Rede von
Freiherr
Anton
von
Aretin
- Parteizugehörigkeit zum Zeitpunkt der Rede:
(FU)
- Letzte offizielle eingetragene Parteizugehörigkeit: (FU)
Herr Präsident! Meine Damen und Herren! Es ist eine mißliche Sache, als überzeugter Föderalist zu dem Entwurf eines Gesetzes über die Inanspruchnahme eines Teiles der Einkommensteuer und der Körperschaftsteuer hier zu sprechen. Ich tue das nicht in der Überzeugung, daß es mir gelingen wird, die Meinung dieses Hohen Hauses umzustimmen, sondern ich tue es deshalb, weil ich glaube, daß ich vor den Wählern und vor den Föderalisten im Bund und auch vor den Föderalisten dieses Hauses verpflichtet bin, diese Auffassung einmal zu vertreten.
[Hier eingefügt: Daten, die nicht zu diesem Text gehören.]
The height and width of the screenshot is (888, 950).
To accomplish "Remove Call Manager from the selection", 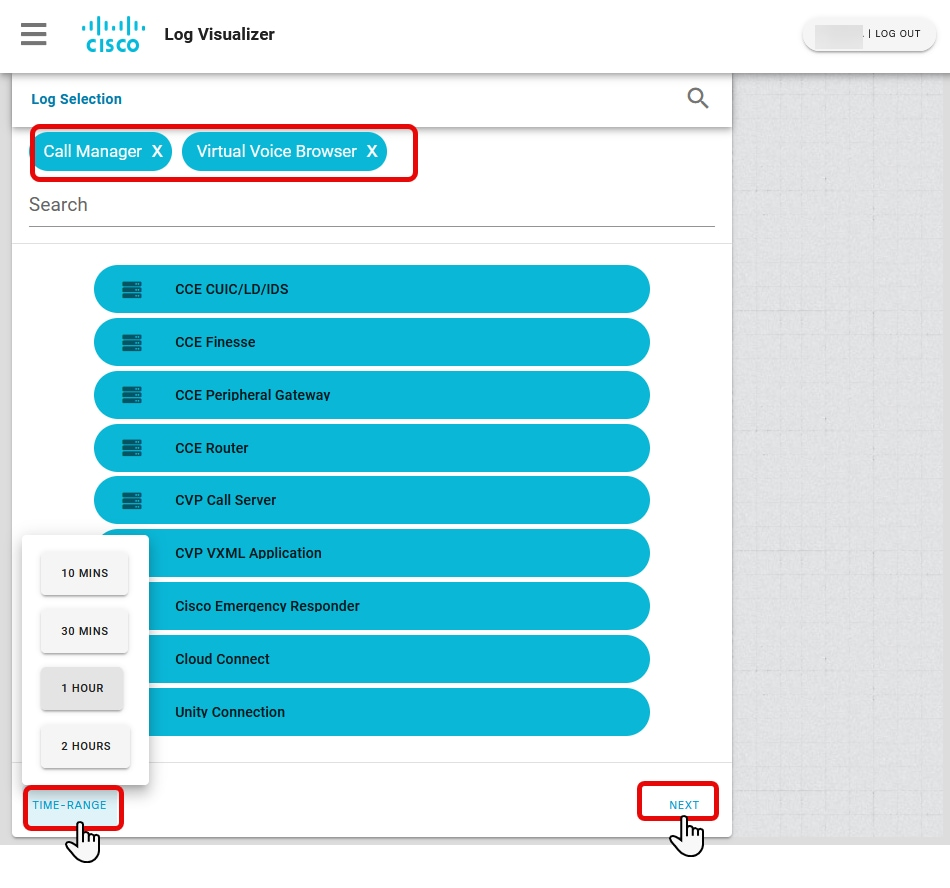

Der Herr Bundesfinanzminister hat in seiner gestrigen Rede den Gemeinschaftscharakter des Bundeshaushalts mit den Haushalten der Länder ausführlich unterstrichen. Er hat damit aber meiner Meinung nach ohne Zweifel den Grundgedanken von Art. 109 übersehen; denn die selbständige Haushaltsführung von Bund und Ländern ist durch den Willen des Parlamentarischen Rates und durch die Verabschiedung des Grundgesetzes maßgebendes Gesetz für uns hier geworden. Die Aushöhlung dieses Gesichtspunktes kann nur zu bedenklichen Erscheinungen führen. Die steigende Inanspruchnahme gefährdet die Kontinuität der Einnahmeseite der Länder. Bedenklich stimmt insbesondere die Tendenz, daß der Bund es sich erspart, selbst zu sparen, und die Länder zwingt, an seiner Stelle zu sparen.
Der Bund ist nicht nur deshalb mächtig, weil er groß ist, sondern die Macht des Bundes beruht im wesentlichen darauf, daß er auch in der Lage ist, die Klinke der Gesetzgebung zu drücken.
Wo können nun die Länder sparen? Sie haben genau wie der Bund ihre starren Ausgaben bei den Personalkosten. Diese bestimmen wir selbst durch unsere Bundesgesetzgebung, ebenso z. B. den Schuldendienst. Als disponible Ausgaben der Länder bleiben also ihre eigentlichen Hoheitsaufgaben, jene Aufgaben, die mit der Förderung der Universitäten und anderer kultureller Einrichtungen, mit dem Straßenbau und dergleichen zusammenhängen. Das Grundgesetz hat dies den Ländern überlassen, damit sich dort ein eigenes reges Leben entfalten kann. Die Tendenz des Bundes, an diesen Ausgaben in den Ländern zu sparen, widerspricht also dem klaren Grundgedanken des Gesetzgebers.
Hier vielleicht ein Wort zu der Rede des —jetzt abwesenden - Herrn Kollegen Gülich. Ich dachte, als ich ihn hörte, an das Wort von Goethe in seinem „Faust": „Es ist das ganze Weh und Ach aus einem Punkte nur zu heilen."